British chemical engineer (1931–2026)

Roy Jackson (6 October 1931 – 20 July 2026) was a British chemical engineer.

== Early life and career ==
Jackson was born in Manchester on 6 October 1931. His father was a grocer, and his mother was a homemaker. He attended Bolton School, but his education was interrupted when he enlisted in the Royal Air Force. After his discharge, he attended Trinity College, Cambridge, earning his BA degree in physics in 1954, which after earning his degree, he worked as an engineer at Imperial Chemical Industries. He served as a professor in the department of chemical engineering at the University of Edinburgh in 1961, and in 1968, he was awarded an honorary doctorate of science.
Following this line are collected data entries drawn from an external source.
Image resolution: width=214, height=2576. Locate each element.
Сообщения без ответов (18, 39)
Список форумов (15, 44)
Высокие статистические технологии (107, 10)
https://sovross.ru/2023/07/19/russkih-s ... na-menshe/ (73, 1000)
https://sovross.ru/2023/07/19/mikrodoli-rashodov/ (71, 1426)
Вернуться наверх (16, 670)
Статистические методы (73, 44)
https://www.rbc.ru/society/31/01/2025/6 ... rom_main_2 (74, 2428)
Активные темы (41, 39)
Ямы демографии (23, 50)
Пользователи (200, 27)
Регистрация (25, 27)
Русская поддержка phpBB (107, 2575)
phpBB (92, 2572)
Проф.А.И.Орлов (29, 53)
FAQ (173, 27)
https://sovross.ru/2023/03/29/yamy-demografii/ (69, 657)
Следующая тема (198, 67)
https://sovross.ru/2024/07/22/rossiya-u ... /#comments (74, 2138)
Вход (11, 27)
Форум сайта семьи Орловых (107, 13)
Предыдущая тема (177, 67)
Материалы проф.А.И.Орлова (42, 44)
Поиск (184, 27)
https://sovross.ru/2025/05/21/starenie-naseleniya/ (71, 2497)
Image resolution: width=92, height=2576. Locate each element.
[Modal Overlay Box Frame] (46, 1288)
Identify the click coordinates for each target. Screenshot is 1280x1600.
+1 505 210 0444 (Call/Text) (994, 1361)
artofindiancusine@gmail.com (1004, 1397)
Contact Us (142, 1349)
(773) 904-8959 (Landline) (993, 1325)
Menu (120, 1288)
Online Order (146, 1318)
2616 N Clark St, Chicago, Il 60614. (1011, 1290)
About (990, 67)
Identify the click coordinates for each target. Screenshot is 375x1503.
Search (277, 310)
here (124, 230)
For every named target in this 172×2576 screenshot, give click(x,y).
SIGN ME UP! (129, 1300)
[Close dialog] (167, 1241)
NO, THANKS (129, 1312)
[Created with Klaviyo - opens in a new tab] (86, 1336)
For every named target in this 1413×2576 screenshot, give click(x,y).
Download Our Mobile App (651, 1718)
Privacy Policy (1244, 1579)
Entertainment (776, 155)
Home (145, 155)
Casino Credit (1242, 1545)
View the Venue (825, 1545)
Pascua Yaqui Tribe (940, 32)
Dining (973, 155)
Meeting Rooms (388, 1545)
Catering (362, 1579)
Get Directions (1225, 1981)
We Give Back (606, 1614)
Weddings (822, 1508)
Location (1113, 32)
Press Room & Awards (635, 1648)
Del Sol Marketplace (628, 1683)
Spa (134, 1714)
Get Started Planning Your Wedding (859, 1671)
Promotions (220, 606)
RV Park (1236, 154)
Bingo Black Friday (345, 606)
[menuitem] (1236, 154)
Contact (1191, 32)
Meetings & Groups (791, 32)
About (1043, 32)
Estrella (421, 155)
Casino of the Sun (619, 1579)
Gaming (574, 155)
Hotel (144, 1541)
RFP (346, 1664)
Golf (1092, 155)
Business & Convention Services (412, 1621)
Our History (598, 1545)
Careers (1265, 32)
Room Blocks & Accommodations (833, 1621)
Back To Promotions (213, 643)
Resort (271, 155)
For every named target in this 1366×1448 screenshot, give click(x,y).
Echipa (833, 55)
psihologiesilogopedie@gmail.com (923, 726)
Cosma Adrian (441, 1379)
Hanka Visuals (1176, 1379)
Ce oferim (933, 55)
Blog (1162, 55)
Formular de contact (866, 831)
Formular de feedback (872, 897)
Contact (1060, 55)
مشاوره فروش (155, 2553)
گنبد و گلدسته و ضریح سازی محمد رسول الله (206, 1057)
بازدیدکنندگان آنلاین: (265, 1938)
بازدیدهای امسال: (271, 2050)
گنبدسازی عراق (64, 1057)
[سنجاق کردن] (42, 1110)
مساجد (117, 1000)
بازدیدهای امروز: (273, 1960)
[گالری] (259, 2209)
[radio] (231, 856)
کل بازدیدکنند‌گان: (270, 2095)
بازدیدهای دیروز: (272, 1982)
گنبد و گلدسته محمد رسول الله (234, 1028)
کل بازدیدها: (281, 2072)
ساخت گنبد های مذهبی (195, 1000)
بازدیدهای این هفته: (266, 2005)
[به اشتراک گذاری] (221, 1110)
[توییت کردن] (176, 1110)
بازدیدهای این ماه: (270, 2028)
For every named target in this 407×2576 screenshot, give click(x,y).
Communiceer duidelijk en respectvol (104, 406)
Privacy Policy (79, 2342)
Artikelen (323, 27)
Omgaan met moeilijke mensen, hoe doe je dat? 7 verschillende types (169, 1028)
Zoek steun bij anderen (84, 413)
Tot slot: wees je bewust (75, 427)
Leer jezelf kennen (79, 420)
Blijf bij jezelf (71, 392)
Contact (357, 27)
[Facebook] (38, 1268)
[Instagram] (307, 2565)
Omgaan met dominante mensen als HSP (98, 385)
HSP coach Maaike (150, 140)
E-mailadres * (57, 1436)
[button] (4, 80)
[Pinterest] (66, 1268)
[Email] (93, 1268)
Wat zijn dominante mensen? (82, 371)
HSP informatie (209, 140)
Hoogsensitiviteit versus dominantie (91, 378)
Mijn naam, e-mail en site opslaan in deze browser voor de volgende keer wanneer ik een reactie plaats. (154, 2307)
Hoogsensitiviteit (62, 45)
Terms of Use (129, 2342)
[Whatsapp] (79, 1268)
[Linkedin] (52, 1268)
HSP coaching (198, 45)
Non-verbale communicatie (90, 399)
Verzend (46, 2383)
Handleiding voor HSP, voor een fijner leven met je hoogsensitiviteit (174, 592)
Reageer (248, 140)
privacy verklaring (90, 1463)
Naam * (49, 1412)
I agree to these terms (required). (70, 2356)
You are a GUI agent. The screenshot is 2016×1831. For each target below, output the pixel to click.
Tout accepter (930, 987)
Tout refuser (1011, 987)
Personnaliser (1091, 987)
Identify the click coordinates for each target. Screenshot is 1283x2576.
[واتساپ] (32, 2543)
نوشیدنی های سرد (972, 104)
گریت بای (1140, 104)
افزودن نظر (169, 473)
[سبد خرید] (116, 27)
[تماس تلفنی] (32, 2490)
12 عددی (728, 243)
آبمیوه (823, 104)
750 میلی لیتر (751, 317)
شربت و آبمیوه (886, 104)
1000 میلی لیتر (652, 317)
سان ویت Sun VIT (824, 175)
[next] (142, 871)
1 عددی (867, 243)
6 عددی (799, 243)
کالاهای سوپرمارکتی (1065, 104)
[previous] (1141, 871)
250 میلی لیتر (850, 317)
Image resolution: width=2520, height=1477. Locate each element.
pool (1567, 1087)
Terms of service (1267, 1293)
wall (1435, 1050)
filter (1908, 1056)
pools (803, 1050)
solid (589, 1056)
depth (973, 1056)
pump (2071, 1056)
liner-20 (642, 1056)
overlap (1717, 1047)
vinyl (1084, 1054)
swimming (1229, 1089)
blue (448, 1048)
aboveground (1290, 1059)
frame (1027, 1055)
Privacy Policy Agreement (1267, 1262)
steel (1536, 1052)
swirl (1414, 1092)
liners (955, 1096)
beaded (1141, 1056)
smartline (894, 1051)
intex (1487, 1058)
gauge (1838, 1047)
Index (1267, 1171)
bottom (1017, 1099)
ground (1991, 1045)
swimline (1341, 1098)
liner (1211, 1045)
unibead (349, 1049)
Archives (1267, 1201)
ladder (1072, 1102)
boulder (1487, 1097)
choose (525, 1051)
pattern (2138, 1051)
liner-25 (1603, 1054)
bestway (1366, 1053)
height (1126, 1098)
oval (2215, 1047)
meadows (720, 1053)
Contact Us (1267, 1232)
He served as a professor in the department of chemical engineering at Princeton University from 1982 to 1998. During his years as a professor, he was named the Class of 1950 Professor in Engineering and Applied Science. In 2000, he was named a fellow of the Royal Society.

== Personal life and death ==
In 1957, Jackson married Susan Birch, the sister of Bryan Birch, a mathematician. Their marriage lasted until her death in 1991. He died in New Bern, North Carolina on 20 July 2026, at the age of 94.